- **Extract provided**:

A BST iterator lets you visit nodes in order one by one without storing all nodes at once. It uses a stack to remember where to go next.

Analogy: Imagine reading a book with bookmarks. You keep bookmarks on pages you might return to later, so you can continue reading in order without flipping all pages again.

      7
     / \
    3   15
       /  \
      9    20
Stack: Top -> [3,7] (nodes to visit next)
Current -> 3 (next smallest)

Dry Run Walkthrough

Input: BST: 7 -> 3, 15 -> 9, 20; iterate next 4 times

Goal: Visit nodes in ascending order: 3, 7, 9, 15

Step 1: Initialize iterator by pushing left nodes from root

Stack: Top -> [3,7]
Next node to visit is 3

Why: Start at smallest node by going left from root

Step 2: Pop 3 from stack and return it as next

Stack: Top -> [7]
Next node to visit is 7

Why: 3 has no left child, so we return it and move to next

Step 3: Pop 7 from stack and return it as next; push left nodes of 7's right child (15)

- **What needs to be done**: Return, word for word, the part of the BST iterator explanation from "Stack: Top -> [7]" up to and including "right child (15)".

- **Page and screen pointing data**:
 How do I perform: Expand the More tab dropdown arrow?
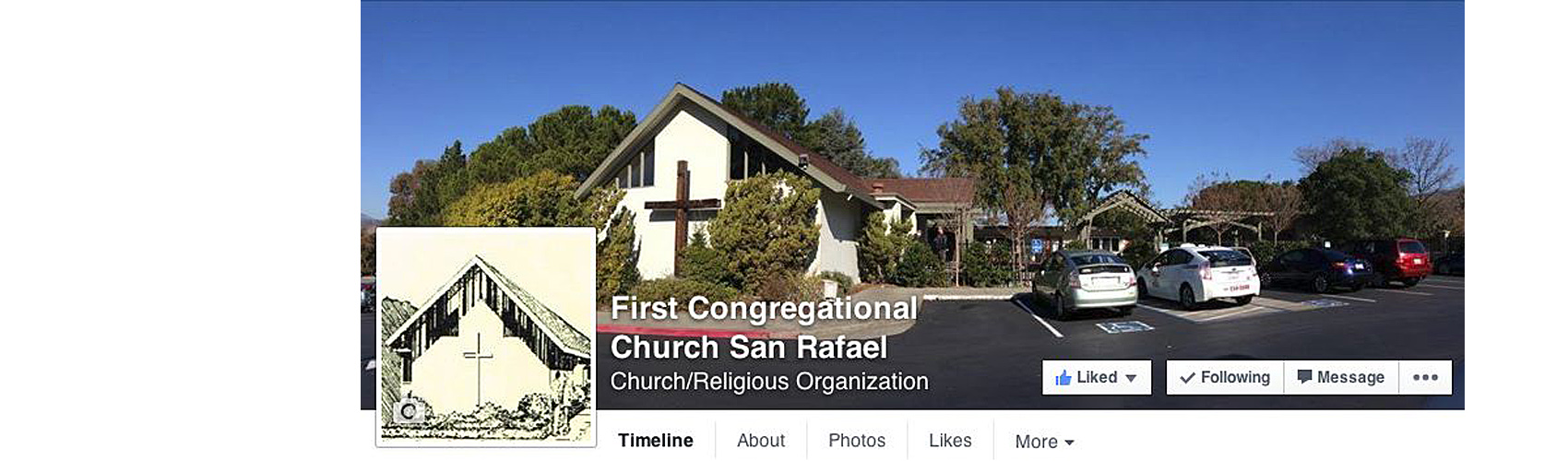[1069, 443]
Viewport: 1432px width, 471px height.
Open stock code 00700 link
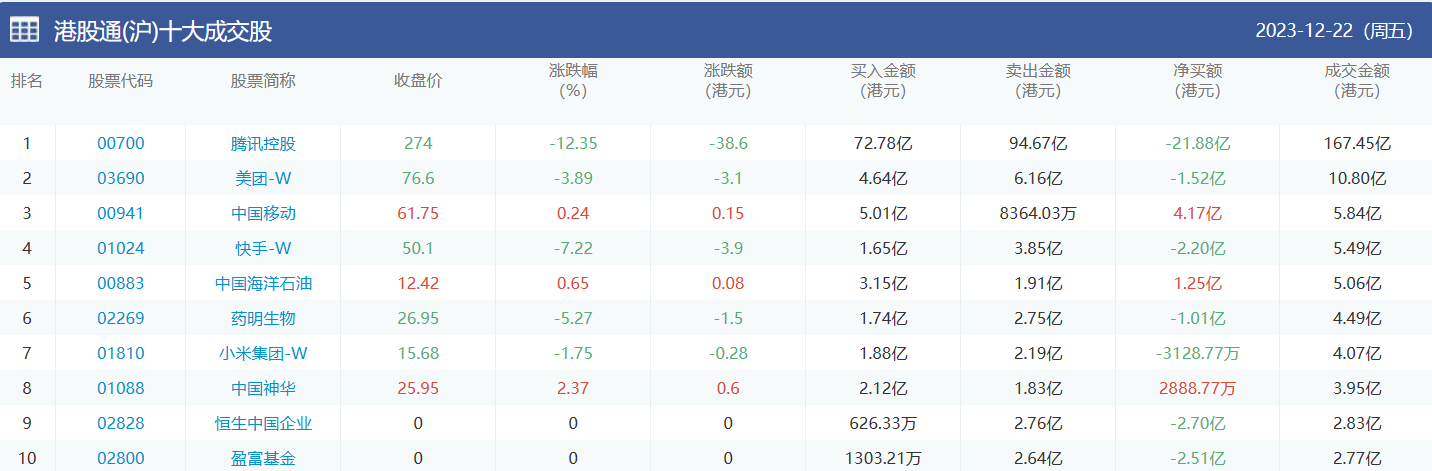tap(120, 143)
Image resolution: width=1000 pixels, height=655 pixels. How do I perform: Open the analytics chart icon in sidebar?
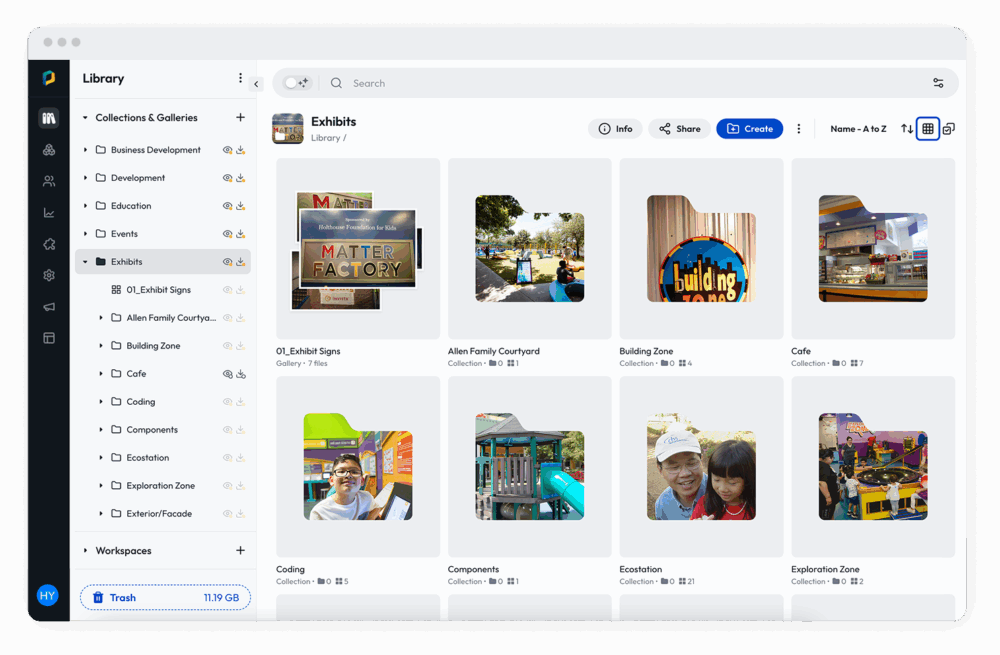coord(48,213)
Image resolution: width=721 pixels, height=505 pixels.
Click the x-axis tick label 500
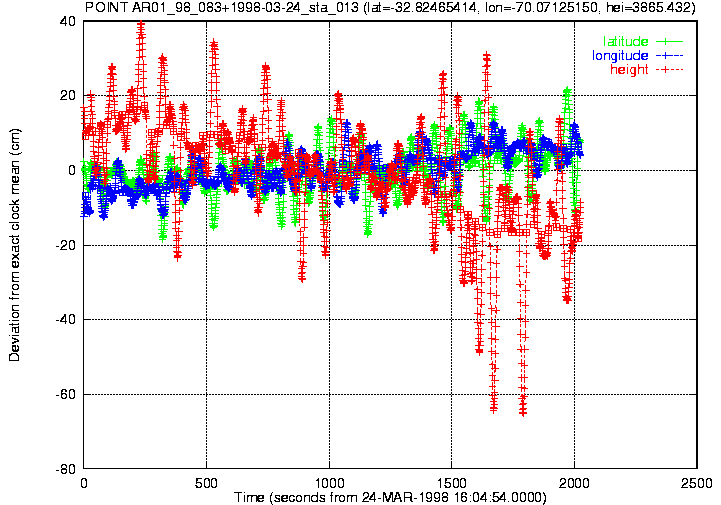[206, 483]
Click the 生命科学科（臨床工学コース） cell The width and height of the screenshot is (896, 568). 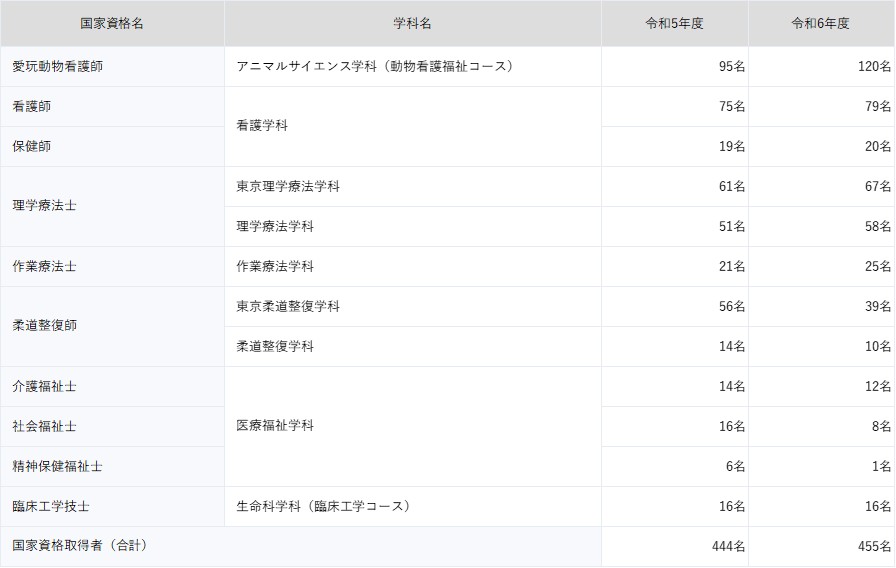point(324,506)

- **Response**:
Stack: Top -> [7]
Next node to visit is 7

Why: 3 has no left child, so we return it and move to next

Step 3: Pop 7 from stack and return it as next; push left nodes of 7's right child (15)